1971 – 1972 Studentenrevolte am Kunsthistorischen Institut
„Dem Lehrkörpter nicht nur aufs Maul, sondern auch auf die Finger schauen“
Flugblatt der Studentenvertreter des Kunsthistorischen Instituts, Sommersemester 1971
Flugblatt der Studentenvertreter des Kunsthistorischen Instituts, 1971. © Institut für Europäische Kunstgeschichte, Universität Heidelberg.
Bereits im Sommersemester 1971 kommt es zum Konflikt, als nach den Worten der Studentenvertreter „das einstimmige Votum der Studenten für den Assistentenkandidaten [Wilfried] Ranke abgewürgt“ und „stattdessen der gefügige Vollstrecker professoraler Interessen ([Franz] Matsche) inthronisiert“ wird. Die Studentenvertreter sehen in der Wahl des Assistenten eine politische Entscheidung im Sinne des Bundes „Freiheit der Wissenschaft“, der 1970 als Reaktion auf die Studentenbewegung gegründet worden war.
Kritik der bürgerlichen Kunstwissenschaft
Programm zur Kritik der bürgerlichen Kunstwissenschaft, 1972. © Institut für Europäische Kunstgeschichte, Universität Heidelberg.
Gleichzeitig mit der Bestreikung des regulären Lehrbetriebs organisiert das Streikkomitee (Jenns Howoldt, Brigitte Joswig, Lothar Klatt, Susanne Lieberknecht, Ulrich Schütte, Frank-Ulrich Vögely) ein einwöchiges Vortrags-Programm „zur Kritik der bürgerlichen Kunstwissenschaft“. Teilnehmer des Programms sind u.a. Horst Bredekamp (Savonarola und der Bildersturm), Martin Warnke (Organisation der Hofkunst) und Wolfgang Kemp (Körpermimik und Kompositionsgesetze in der bürgerlichen Malerei des ausgehenden 18. Jahrhunderts).
„Eine schwierige und dramatische Zeit“
Hans Belting, unveröffentlichtes Interview 2001
Hans Belting verfasst am 31. Mai 1972 im Auftrag des Dekans einen Bericht über die Kontroverse um die Vergabe von Lehraufträgen und den studentischen Streik am Kunsthistorischen Institut. Später erinnert er sich an die Studentenrevolte als an „eine schwierige und dramatische Zeit“, in der das Institut „auch überregional im Zentrum der Beobachtung“ gestanden habe.

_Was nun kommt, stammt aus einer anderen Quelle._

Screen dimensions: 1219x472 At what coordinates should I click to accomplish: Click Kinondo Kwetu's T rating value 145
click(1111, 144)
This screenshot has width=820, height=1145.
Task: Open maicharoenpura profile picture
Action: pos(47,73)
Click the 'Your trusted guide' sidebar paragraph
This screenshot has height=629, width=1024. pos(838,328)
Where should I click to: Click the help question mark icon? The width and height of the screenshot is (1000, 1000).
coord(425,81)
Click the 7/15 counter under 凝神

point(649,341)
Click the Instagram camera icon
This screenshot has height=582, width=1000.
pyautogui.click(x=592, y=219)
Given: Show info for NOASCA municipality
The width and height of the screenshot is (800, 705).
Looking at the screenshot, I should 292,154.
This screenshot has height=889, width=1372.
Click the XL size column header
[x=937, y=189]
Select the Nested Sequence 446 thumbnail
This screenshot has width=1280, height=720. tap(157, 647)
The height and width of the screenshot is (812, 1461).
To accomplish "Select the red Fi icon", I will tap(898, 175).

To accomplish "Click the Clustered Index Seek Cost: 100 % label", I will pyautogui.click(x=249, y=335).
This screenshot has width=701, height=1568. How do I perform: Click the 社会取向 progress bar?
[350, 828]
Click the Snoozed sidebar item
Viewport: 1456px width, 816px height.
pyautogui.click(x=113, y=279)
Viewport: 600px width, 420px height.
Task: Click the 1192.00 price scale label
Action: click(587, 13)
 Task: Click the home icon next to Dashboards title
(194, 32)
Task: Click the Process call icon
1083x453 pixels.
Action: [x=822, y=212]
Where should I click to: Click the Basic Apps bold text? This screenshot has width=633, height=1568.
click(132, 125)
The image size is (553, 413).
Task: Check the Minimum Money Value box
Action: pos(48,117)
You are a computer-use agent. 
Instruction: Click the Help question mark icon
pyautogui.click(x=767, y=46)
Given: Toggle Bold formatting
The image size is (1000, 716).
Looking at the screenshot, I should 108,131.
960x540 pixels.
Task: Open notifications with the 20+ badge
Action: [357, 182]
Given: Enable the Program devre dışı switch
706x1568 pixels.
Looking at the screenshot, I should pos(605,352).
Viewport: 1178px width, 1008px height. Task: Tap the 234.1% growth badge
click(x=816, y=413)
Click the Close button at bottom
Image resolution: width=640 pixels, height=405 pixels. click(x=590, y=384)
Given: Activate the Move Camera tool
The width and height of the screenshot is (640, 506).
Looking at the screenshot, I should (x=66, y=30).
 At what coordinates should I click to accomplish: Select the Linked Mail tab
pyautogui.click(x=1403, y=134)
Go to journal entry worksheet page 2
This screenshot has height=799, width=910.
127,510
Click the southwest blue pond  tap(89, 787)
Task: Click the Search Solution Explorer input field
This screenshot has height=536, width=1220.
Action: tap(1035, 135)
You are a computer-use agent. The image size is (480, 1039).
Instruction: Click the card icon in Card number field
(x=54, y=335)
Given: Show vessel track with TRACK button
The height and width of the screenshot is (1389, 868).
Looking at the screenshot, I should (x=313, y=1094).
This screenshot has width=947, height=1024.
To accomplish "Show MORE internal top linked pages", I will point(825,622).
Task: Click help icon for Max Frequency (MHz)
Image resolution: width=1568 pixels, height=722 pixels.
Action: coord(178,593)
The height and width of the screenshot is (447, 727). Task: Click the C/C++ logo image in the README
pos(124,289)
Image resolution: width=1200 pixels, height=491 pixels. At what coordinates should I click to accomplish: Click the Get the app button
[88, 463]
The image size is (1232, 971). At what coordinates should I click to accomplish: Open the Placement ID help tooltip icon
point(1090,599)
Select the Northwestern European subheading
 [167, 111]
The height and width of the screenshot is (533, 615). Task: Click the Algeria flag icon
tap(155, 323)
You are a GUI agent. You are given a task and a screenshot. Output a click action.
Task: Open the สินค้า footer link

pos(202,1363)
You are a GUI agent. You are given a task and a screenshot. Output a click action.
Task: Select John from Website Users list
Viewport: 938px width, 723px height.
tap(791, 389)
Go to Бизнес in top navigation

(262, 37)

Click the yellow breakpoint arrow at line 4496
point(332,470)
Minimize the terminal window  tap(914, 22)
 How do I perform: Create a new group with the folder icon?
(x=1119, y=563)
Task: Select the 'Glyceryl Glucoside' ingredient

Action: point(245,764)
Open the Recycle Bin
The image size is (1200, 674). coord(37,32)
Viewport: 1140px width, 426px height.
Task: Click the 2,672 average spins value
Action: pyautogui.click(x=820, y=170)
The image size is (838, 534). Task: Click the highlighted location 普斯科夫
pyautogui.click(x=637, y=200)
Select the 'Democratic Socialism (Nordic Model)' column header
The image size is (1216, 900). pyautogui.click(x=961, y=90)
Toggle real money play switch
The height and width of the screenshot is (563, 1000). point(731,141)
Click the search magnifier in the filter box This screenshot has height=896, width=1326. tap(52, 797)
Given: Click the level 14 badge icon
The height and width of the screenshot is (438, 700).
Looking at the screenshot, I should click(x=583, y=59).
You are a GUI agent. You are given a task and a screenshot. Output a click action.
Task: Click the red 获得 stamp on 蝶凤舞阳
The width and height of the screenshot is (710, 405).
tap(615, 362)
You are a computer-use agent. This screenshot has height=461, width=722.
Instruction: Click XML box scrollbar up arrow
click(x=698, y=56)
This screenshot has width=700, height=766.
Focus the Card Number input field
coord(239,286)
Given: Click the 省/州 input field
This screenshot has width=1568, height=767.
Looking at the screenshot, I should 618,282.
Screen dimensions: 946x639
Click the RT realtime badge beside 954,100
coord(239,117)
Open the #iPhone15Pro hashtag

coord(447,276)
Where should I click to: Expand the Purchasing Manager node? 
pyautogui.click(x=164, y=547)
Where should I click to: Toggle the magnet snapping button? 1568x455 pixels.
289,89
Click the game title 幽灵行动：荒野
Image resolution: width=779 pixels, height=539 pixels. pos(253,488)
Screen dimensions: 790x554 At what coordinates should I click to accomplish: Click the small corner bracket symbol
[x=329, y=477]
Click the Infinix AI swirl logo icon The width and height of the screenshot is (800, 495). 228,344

Auch Peter Anselm Riedl empfindet das Klima in Heidelberg in der Erinnerung als „unvorstellbar belastend“. Dennoch profitiert Riedl auch von der Auseinandersetzung mit den Forderungen der Studierenden: „Das war alles hart und schwierig, aber ich gebe gerne zu, auch viel dabei gelernt zu haben. Damals wurde viel Dünkel abgebaut, und wenn man das einsah, ohne sich zugleich der linken Doktrin zu beugen, war man eben ein Scheißliberaler“.